Figure 5. Treatment with a TGF-beta inhibitor reduces the migratory response to Snail and Slug.

(A) Cell migration assay using MDA-MB-231, uninfected MCF-7 cells, and MCF-7 cells infected with control, Snail or Slug adenoviruses (white bars), treated with DMSO (light grey bars) or with 10 µM final of the TGF-beta inhibitors LY364947 (dark grey bars) or SB431542 (black bars) for 2 days. The X-axis represents the total number of cells in 10 fields. The data represents the average of three independent biological replicates (* T-test p-value ≤0.05, **T-test p-value ≤0.01). (B) Addition of TGF-beta inhibitor does not affect repression of cell junction molecules CDH1, DSP and CLDN4. MCF-7 cells were untreated or treated with control or Snail adenovirus, and with DMSO vehicle or SB431542 for 2 days.

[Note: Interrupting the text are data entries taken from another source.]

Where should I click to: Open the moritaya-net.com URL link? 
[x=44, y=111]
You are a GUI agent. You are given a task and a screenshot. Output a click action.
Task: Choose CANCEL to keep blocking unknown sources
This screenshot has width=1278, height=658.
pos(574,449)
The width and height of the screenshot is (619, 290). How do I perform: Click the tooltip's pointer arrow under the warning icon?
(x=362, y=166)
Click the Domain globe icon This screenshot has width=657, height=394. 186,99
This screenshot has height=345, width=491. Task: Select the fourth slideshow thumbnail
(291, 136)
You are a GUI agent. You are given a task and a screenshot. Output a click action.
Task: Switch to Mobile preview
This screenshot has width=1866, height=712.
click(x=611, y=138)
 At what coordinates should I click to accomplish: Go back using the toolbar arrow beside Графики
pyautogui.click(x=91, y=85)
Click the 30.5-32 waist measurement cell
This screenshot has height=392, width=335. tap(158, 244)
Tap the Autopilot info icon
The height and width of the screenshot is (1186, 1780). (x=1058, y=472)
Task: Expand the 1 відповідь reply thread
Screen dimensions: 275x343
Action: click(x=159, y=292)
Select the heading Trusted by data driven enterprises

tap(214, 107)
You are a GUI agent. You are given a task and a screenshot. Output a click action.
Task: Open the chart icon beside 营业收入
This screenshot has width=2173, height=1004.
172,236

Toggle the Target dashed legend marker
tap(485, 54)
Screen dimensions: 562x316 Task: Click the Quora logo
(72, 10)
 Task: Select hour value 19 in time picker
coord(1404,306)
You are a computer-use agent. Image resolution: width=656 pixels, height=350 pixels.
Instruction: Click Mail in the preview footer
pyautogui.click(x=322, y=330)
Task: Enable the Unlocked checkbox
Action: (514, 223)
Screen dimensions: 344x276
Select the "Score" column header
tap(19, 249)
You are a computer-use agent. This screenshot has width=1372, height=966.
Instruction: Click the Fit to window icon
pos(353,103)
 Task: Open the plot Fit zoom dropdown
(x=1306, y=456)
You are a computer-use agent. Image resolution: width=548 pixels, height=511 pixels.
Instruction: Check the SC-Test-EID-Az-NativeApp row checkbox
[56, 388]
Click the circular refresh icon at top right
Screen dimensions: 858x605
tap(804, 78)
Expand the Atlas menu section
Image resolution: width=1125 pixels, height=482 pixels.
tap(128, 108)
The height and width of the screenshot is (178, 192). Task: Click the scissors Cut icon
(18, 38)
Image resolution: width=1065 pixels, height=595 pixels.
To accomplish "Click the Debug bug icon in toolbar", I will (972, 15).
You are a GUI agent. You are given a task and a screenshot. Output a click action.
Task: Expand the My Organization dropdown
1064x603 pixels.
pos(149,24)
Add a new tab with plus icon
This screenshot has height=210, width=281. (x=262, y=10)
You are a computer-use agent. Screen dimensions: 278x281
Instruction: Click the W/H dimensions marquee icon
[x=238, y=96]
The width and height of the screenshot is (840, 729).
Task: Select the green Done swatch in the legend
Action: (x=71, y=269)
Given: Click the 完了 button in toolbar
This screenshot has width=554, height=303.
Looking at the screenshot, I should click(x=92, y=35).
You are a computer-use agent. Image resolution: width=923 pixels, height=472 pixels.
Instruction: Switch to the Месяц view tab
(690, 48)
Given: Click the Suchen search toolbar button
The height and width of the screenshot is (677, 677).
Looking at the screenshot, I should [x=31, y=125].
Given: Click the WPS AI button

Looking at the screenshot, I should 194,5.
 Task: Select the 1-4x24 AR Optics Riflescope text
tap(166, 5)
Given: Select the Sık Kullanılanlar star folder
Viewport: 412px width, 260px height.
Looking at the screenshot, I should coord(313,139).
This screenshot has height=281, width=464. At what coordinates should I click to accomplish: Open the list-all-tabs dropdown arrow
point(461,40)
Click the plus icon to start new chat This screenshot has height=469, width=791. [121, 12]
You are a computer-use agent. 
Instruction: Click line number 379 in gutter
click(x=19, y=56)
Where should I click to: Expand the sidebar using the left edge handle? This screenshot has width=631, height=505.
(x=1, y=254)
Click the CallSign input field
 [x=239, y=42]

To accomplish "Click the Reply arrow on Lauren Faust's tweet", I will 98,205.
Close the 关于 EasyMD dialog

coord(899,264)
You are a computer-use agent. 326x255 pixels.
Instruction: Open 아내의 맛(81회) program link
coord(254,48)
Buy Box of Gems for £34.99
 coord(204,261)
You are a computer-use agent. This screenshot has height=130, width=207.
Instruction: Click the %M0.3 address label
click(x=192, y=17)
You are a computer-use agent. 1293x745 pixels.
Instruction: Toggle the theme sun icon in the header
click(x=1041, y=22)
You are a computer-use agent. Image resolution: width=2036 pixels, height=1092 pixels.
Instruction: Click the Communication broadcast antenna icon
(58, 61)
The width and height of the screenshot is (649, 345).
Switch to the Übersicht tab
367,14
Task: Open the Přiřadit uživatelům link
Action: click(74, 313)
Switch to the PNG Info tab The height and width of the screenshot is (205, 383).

RNA was isolated and RT-PCR of cDNA with real-time quantitation was performed following normalization to GAPDH, and MCF-7 Day 0. The data represents the average of three independent biological replicates.

Figure 6. A role for Snail and Slug in upregulating TGF-beta during EMT.

In normal breast cells, the TGF-beta pathway is active in keeping Estrogen receptor-alpha cells from proliferating. A) In cancer cells with a luminal phenotype (e.g. MCF-7), the TGF-beta pathway is downregulated, ER-alpha and MTA3 are expressed, and Snail expression is inhibited. This results in a differentiated and epithelial phenotype with well-preserved cell junctions, and the cells are adherent and non-migratory. B) During EMT, expression of Snail (and/or Slug) causes downregulation of ER-alpha and upregulation of the TGF-beta pathway. However, TGF-beta now serves a pro-metastatic role, and early progenitor markers are induced, resulting in a more ‘claudin-low’ morphology that is more mesenchymal and highly migratory.